■ Задание к выполнению: Перепишите без изменений часть отрывка о семье Анненбергов: начните с места, где стоят слова «Газетный бизнес шел», и остановитесь после слов «закупил целый вагон.».

■ Фрагмент страницы:
┌──
Газетный бизнес шел успешно, сам Херст неоднократно отмечал успехи Мозеса, и во время одной из встреч сказал: «Мозес, ты перерос Милуоки. Пора перебираться в Нью-Йорк». Мозес не заставил себя долго ждать. В течение двух суток он собрал семью, закрыл дом, назначил верных людей следить за бизнесом, взял в аренду большой дом в районе Манхеттена и отбыл в Нью-Йорк. С этой целью он закупил целый вагон.

В скором времени Мозес купил огромное имение. Большой семье было где разместиться – внушительного вида особняк стоял в роскошном парке со скульптурами, в доме было тридцать две комнаты, библиотека, музыкальный зал с концертным роялем, десять спален, двенадцать ванных комнат. Кроме того, была еще конюшня с пони и лошадьми, два бассейна – один для взрослых, а второй для детей. Переезд в Нью-Йорк ознаменовал новый период жизни семьи Анненбергов – они стали настоящими богачами. В доме работало десятка три слуг. Там были конюхи и садовники, горничные на каждом этаже, дворецкие, шоферы, повара, их помощники. Дети в доме Анненбергов выросли на добротной немецкой кухне: толстые свиные сосиски, отбивные, картофель, капуста. Теперь все поменялось, повар готовил изысканные блюда, часто в меню появлялись омары, креветки, правда, Сэди, следуя Талмуду, их не ела, а Мозес и дети с удовольствием поглощали в больших количествах.
└──
■ Исследуемые данные:
┌──
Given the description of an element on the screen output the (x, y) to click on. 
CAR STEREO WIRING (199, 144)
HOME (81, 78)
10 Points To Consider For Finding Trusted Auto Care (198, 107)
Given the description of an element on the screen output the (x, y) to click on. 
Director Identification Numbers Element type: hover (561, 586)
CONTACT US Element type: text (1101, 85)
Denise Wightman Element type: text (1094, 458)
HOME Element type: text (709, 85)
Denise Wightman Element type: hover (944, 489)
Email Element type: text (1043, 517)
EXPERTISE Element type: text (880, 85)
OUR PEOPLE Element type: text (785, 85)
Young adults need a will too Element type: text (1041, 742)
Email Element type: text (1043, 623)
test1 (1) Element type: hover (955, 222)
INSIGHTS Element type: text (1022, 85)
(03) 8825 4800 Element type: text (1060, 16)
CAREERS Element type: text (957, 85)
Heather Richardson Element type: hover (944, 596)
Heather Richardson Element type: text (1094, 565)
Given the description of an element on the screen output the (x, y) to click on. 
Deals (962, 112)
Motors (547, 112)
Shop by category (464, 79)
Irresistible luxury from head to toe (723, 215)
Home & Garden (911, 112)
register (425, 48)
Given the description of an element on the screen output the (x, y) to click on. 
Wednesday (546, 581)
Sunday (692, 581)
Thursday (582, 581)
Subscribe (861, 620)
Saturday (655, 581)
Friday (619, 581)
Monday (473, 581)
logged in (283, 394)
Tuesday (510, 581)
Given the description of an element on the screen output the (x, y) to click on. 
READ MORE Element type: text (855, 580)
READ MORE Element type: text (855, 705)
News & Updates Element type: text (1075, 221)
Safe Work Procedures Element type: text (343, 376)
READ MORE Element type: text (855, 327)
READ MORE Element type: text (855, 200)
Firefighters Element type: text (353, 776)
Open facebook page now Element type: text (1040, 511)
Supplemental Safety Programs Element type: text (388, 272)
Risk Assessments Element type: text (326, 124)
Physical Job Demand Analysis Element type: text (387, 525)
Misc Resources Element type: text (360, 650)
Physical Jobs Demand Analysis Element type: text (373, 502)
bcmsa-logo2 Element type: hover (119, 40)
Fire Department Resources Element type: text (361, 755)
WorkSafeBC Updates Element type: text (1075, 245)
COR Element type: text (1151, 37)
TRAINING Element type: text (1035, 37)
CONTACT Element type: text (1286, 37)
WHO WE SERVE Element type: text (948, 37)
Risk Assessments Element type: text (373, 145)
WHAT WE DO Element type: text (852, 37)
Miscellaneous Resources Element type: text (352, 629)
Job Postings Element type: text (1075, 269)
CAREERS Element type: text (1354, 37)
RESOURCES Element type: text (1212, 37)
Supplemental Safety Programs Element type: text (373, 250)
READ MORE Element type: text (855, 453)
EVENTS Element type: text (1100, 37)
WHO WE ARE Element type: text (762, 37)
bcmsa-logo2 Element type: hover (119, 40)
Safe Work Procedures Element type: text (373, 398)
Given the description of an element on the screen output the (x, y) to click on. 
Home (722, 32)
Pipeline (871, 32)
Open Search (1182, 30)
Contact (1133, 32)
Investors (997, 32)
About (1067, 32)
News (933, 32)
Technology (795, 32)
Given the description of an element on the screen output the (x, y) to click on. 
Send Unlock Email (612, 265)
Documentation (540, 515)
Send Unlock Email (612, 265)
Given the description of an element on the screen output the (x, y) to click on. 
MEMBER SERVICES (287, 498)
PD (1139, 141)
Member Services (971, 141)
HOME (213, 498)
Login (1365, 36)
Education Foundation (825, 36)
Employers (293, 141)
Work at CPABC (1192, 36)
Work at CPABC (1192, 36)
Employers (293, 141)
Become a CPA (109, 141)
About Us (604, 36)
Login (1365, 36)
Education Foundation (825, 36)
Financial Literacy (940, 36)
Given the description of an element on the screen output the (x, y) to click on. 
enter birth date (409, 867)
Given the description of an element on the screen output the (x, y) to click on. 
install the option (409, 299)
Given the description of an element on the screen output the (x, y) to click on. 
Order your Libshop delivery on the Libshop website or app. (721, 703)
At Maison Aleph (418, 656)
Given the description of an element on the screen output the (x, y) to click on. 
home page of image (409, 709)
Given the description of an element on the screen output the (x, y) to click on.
└──
■ Поле ответа:
Газетный бизнес шел успешно, сам Херст неоднократно отмечал успехи Мозеса, и во время одной из встреч сказал: «Мозес, ты перерос Милуоки. Пора перебираться в Нью-Йорк». Мозес не заставил себя долго ждать. В течение двух суток он собрал семью, закрыл дом, назначил верных людей следить за бизнесом, взял в аренду большой дом в районе Манхеттена и отбыл в Нью-Йорк. С этой целью он закупил целый вагон.